> **Work task**
Look below for the line with "The width and height of the screenshot is (646, 1322)."; begin the copy there and stop after the line with "the sharonpubliclibrary.org address", keeping the text exact and the pictures out.

> **Material for the task**
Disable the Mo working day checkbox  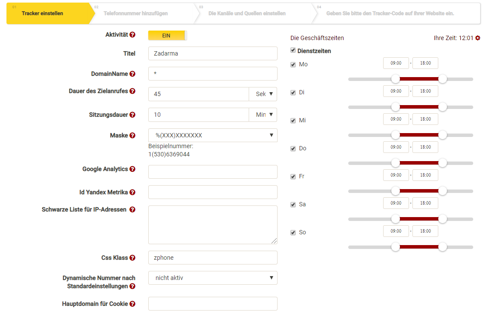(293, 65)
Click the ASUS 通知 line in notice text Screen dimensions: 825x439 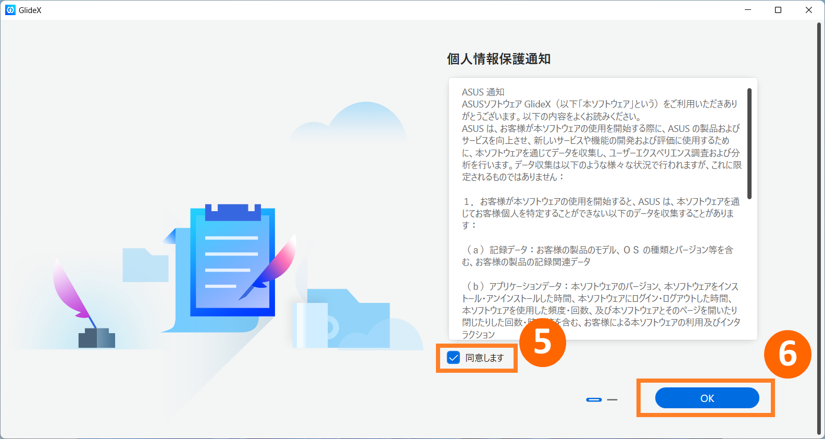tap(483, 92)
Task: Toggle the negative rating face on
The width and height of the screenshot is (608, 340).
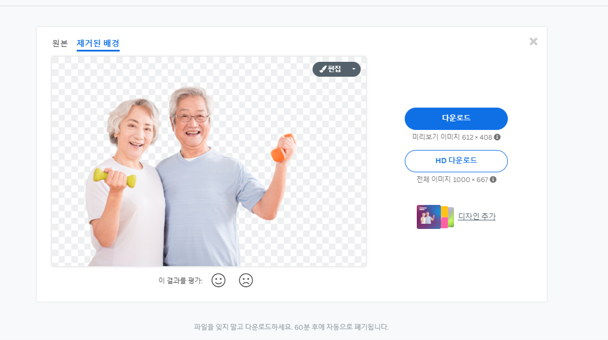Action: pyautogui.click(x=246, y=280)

...

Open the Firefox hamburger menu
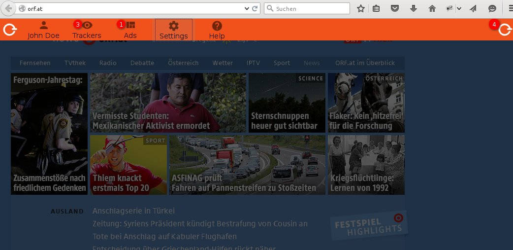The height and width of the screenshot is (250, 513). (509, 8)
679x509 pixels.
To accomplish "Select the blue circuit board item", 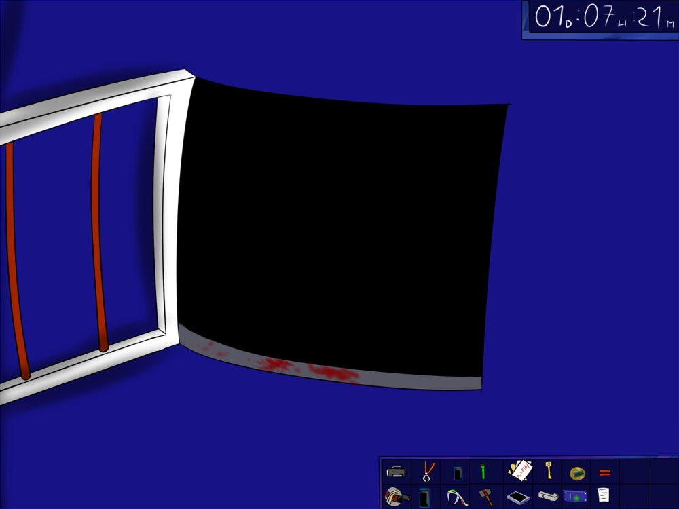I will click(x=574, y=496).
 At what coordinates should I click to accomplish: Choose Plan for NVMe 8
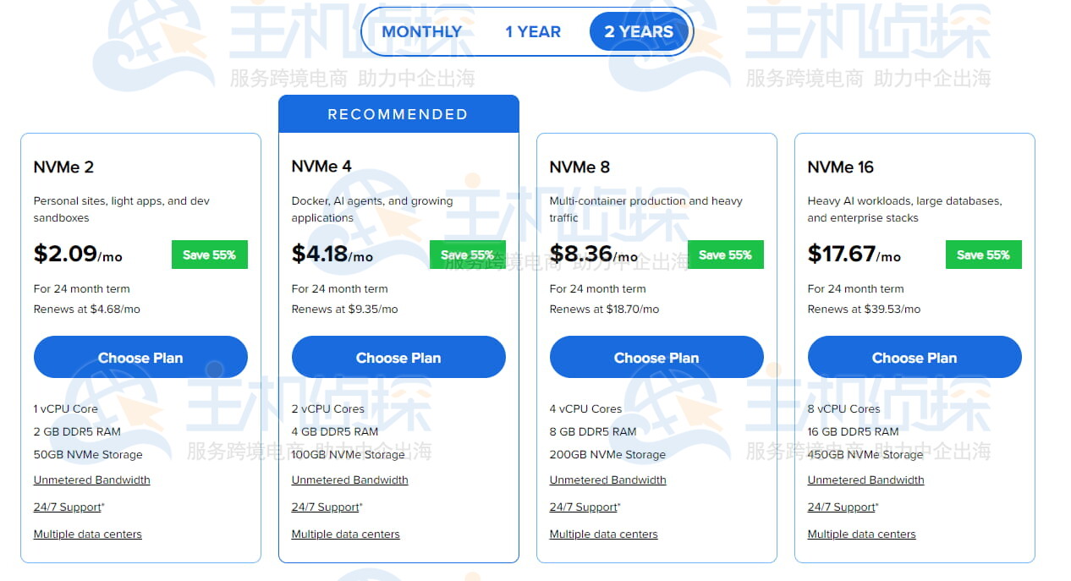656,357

---

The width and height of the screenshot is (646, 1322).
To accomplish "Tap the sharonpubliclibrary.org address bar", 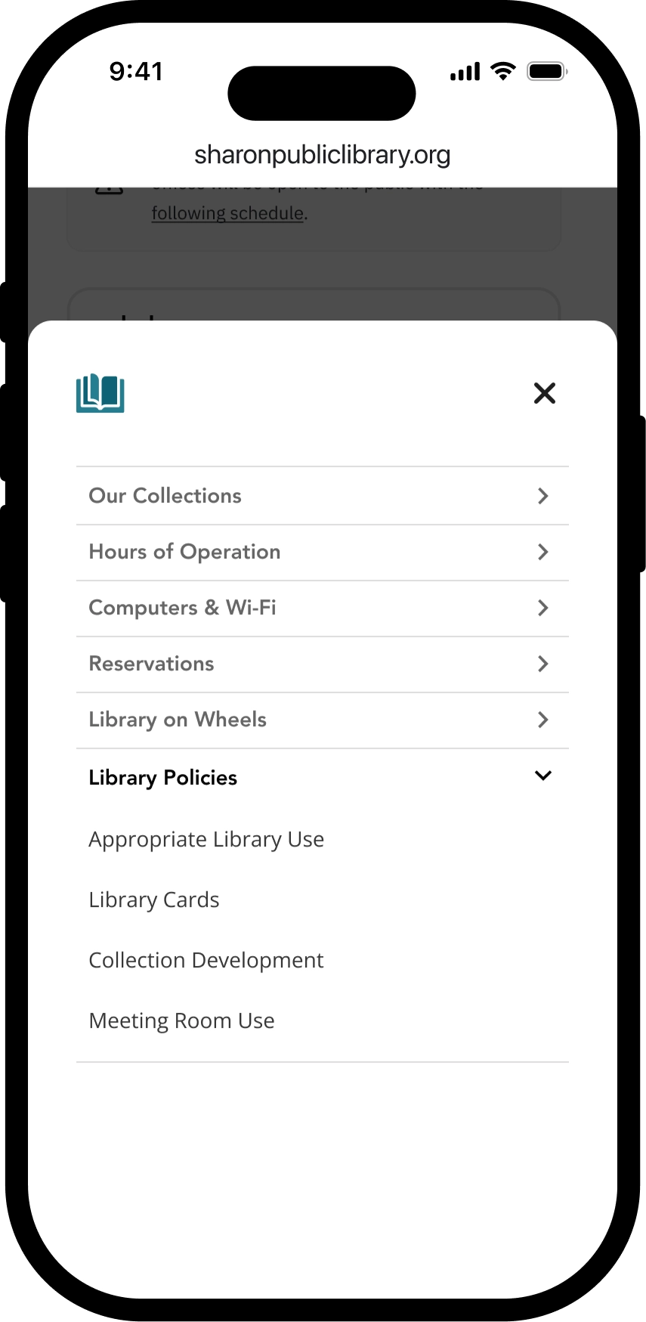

> **Answer space**
The width and height of the screenshot is (646, 1322).
To accomplish "Tap the sharonpubliclibrary.org address bar", 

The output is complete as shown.